I remember sitting at the doctor's office and ADHD being explained to my parents. On top of my hyperactivity, I had trouble focusing. The doctor put a new lens to it, saying that it wasn't that I didn't pay attention, but that I paid attention to everything. Suddenly I felt understood. It took years for me to understand what was going on in my head. It’s like a constant deluge of noise. If I’m in a crowded room and people two tables away are speaking in Spanish about what they ate last week, my brain wants to track every word—as well as every other word bouncing around the room.

Dyslexia is a bit stranger because you don’t notice it until you go back and see you made a mistake. I can look at numbers on paper, like 7198, and fully understand what they mean. When I go to write them down, it becomes 1891 for no apparent reason. Even when you’re a kid, you know it’s a simple task, so you wonder, “Why can’t I do this?” Everyone else just writes it down, but here you are agonizing over something that should be so easy.

The school recommended I start a heavy course of medication to calm me down.

My mom refused. And that was controversial, even within our family, partially because Nelson’s energy levels didn’t make life easy on authority figures and partially because the understanding of things like ADHD and dyslexia were incredibly limited at the time. I’m not sure how, but my mom knew that there was a better path for me and stood her ground.

My dad stood his ground for me too, but that was usually in the principal’s office after I pressed my luck with a teacher. One time, I had told a teacher not to hit me again because my dad would beat him up. There, in the principal’s office, was the first time my dad was hearing about the incident.

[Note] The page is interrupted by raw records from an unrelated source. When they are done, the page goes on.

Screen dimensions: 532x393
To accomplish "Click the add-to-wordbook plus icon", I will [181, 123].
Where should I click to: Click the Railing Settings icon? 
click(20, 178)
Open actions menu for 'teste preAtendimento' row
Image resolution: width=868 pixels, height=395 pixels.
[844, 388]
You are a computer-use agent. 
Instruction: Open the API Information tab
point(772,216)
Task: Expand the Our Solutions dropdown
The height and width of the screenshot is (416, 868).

Without hesitation, he said, “Yeah, don’t touch my kid.”

In the United States, the schools seemed to have more resources to handle kids like me, and when I could start making my own choices about classes I took or what extracurriculars I could participate in—track, football, wrestling—managing my ADHD and dyslexia got a bit easier. For my sister (she is the smart one in the family), moving to the U.S. meant more challenging classes and access to great colleges in the future. Even with the additional resources in our new home, my parent’s support was still important.

My mom would go through my school notebooks with me. You could see where I was focused and taking notes and following along with the teacher, and then you hit a gap. That blank spot, that’s where I got distracted. Then the notes would start back up again. My mom would push me to remember what happened in the gap so that we could fill at least some of it back in.

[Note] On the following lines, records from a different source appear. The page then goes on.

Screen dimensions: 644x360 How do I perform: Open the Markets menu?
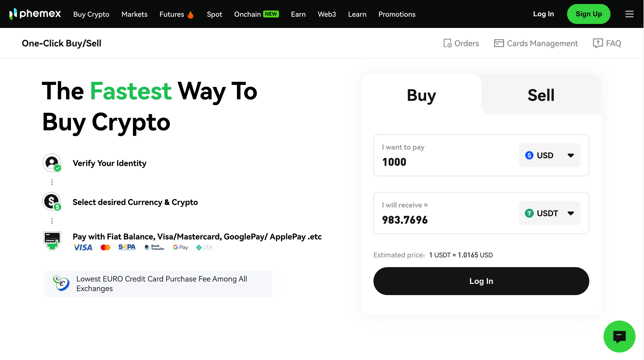pyautogui.click(x=134, y=14)
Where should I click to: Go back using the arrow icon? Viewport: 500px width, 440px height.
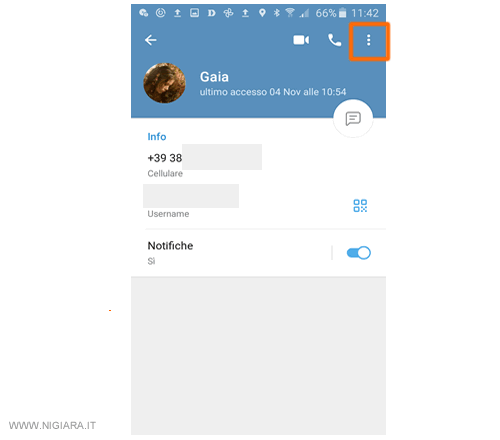coord(151,40)
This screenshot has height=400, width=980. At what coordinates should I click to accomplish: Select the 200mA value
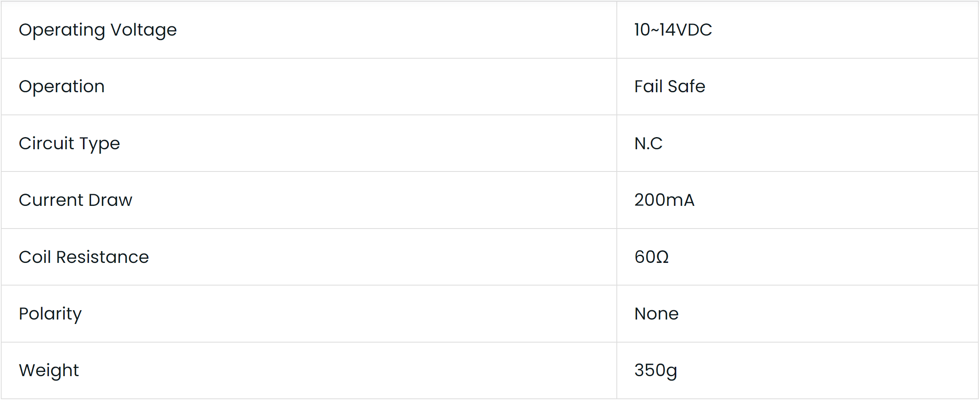pyautogui.click(x=664, y=200)
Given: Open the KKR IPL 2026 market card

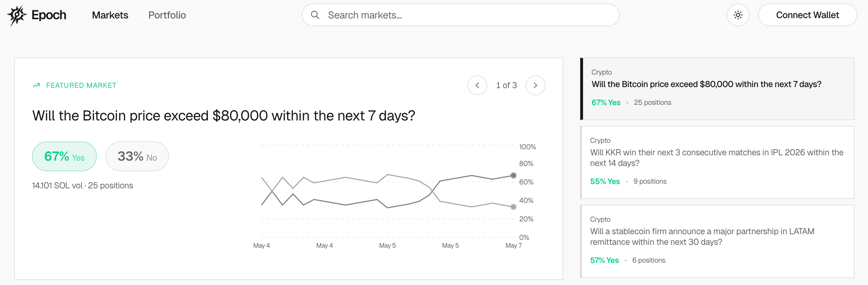Looking at the screenshot, I should click(717, 162).
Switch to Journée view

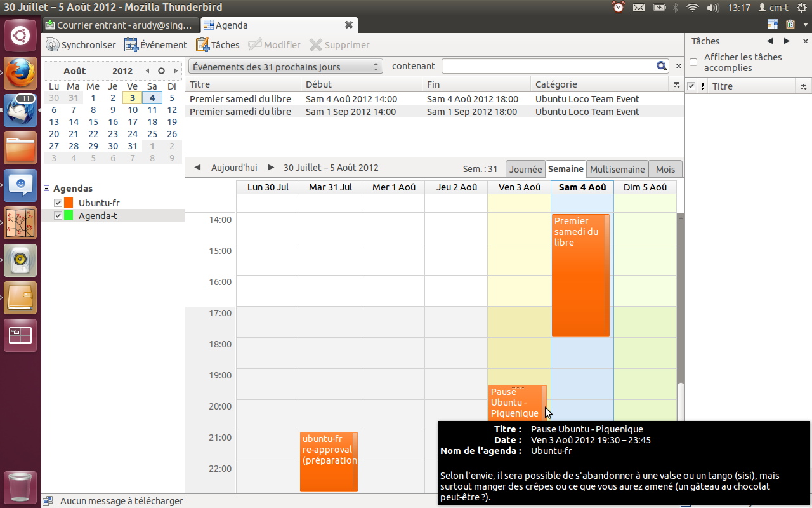click(525, 170)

Support from people like my parents, a few understanding teachers, and later the mentors I had in business and in jiu-jitsu, helped me to find my way despite the wiring in my brain. In many ways, I think they helped me to eventually find a path that fit my high-energy levels and my overactive mind.

ADHD and dyslexia are still challenges for me today, and I’m incredibly grateful for the people in my life who didn’t write me off because I had diagnoses and acronyms in my file. If you’re like me and have ADHD or dyslexia, don’t let it discourage you. Let it give you strength. Or, if you know someone in your life who faces these challenges, give them your encouragement and support.

You could be the bridge that takes them into a better life. Verrazano Narrows, not Golden Gate.